What elevation for spot forecasts?

  • How can I check the elevation being used for a spot forecast, the one that displays below the map? The temperatures and snowfall forecasts in the meteograms absolutely do not correspond with the precip type and temp data displayed on the map, for the corresponding point on the map. Is this due to a wide grid being used? If so, it makes the forecasts very misleading for mountainous areas.

  • Any response to this?

  • @ivo


    It would be very usefull if windy could provide us
    the reference altitude (model's orography).
    Hope Ivo will include this in the next upgrade !

  • administrators

    Are you sure model on map corresponds to meteogram? Send screenshots

  • @ivo
    Let's take a look at the meteogram for Strassburg Airport (LFST), France.
    At "about location" section, we see the altitude: 146m.
    I believe this is the real height for the location and not the model's orography.
    Because whatever model I use, it stays the same.
    If it was the height of model's grid point then it must be different
    between ECMWF and GFS as these two models have different grid.

    Now, let's take a look at a ECMWF's meteogram
    (is not for today, I found it in: "User guide to ECMWF forecast products")
    page 57
    The station's height (as displayed in the title) is 141m.
    But if we see the temperature diagram
    we realize that the temperature is adjusted by the 6.5°K/km* difference
    between the station height (141 m, as displayed in the title)
    and the model's orography (179 m),
    as displayed in the title of the temperature panel.

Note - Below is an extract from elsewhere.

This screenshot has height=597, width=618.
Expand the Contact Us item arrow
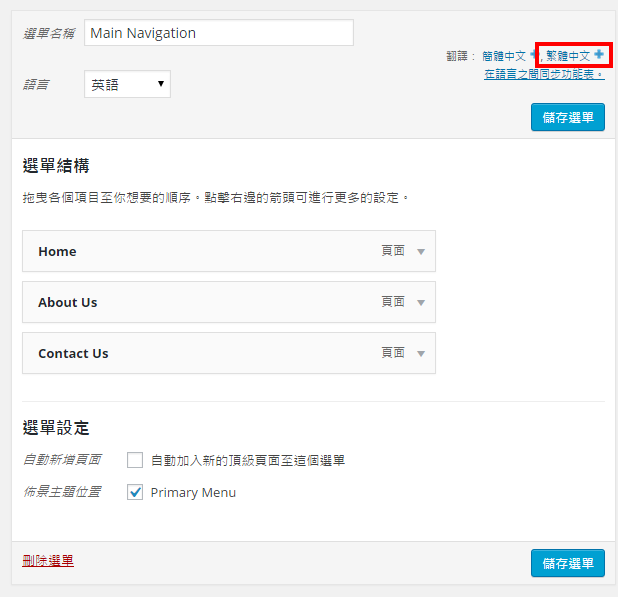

    • 6.5°K/km is the lapse rate for the Standard Atmosphere.

    So, if windy would provide us the height of model's orography (in any place)
    we could adjust the temperature to the real height for a location.
    For mountainous regions it is very helpfull.

    P.S. I hope you understand what I tried to say. I'm not a fluent english speaker!

  • This post is deleted!

  • @ivo I have trouble posting a cogent screenshot examples because:

    1. if I change the zoom level on the map, then the spot forecast value changes. This makes it impossible to compare the map Fx with the meteogram Fx.

    2. if I click the spot location on a known 3000m peak, and then I change the elevation level for the forecast using the slider, I get different values for "Surface" and "3000m". Which elevation slider setting should I use for a forecast on terrain which is 3000m asl? I can find no consistent relationship. This makes it impossible to compare the map Fx with the meteogram Fx.

  • administrators


    Yes it is terrain elevation.

    No we do not display model elevation

    No we do not adjust interpolated values to its terrain height (interpolation in between two model levels). @TZ did some coding in this field but not finished it yet.

    We do not have ANY METEOROLOGISTS in Windy team which is shame (the one I would love to have in team is Swiss), therefore we lack a knowledge in this field. If you have suggestions how to interpolate model's parameters to terrain height, please let us know. Send us some formulas to use or some document how to do it please.

  • @ivo
    Thanks for the answer.
    The first (easy) step for you, is to display (for a location) model's elevation
    (if it is available in the Grib file) next to terrain elevation.

    Then, the "amateur forecaster" can correct the forecasted temperature using the Standard Atmosphere lapse rate.

    Example: I am on a ski resort with terrain elevation 2.000 m.
    The model forecasts temperature +2 C and rain (bad news!).
    If I have (from windy) the indication that model's elevation is 1.500 m
    (500 m lower than true elevation)
    I can correct the forecasted temp (and turn rain into snow!).

    I know that the Standard Atmosphere lapse rate is 6.5 degrees / 1.000 m.
    That equals to 3.2 degrees / 500 m.
    So, I must subtract 3.2 from the forecased value (+2 C).
    The result (+2-3.2=-1.2 C) is a more realistic forecasted temperature
    (and the negative temp. indicates snow!).

    Thats why will snow although the model forecasts rain!

    Of course, in a relatively smooth terrain, if the difference between actual terrain elevation and model elevation is less than 150m, the temperature correction is only 1 degree C and it doesn't worth make such computations.

    P.S. 1 : For better understanding, I copy the following from "User guide to ECMWF forecast products" https://www.ecmwf.int/files/user-guide-ecmwf-forecast-products , page 10
    "2.4.3. Orography
    Because valleys and mountain peaks are smoothed out by the model orography the direct model output of 2 m temperature may represent an altitude significantly different from the real one.
    A more representative height might be found at one of the nearby grid points.
    Any remaining discrepancy can be overcome by a correction using the Standard Atmosphere lapse rate or statistical adaptation (see Appendix B-6)."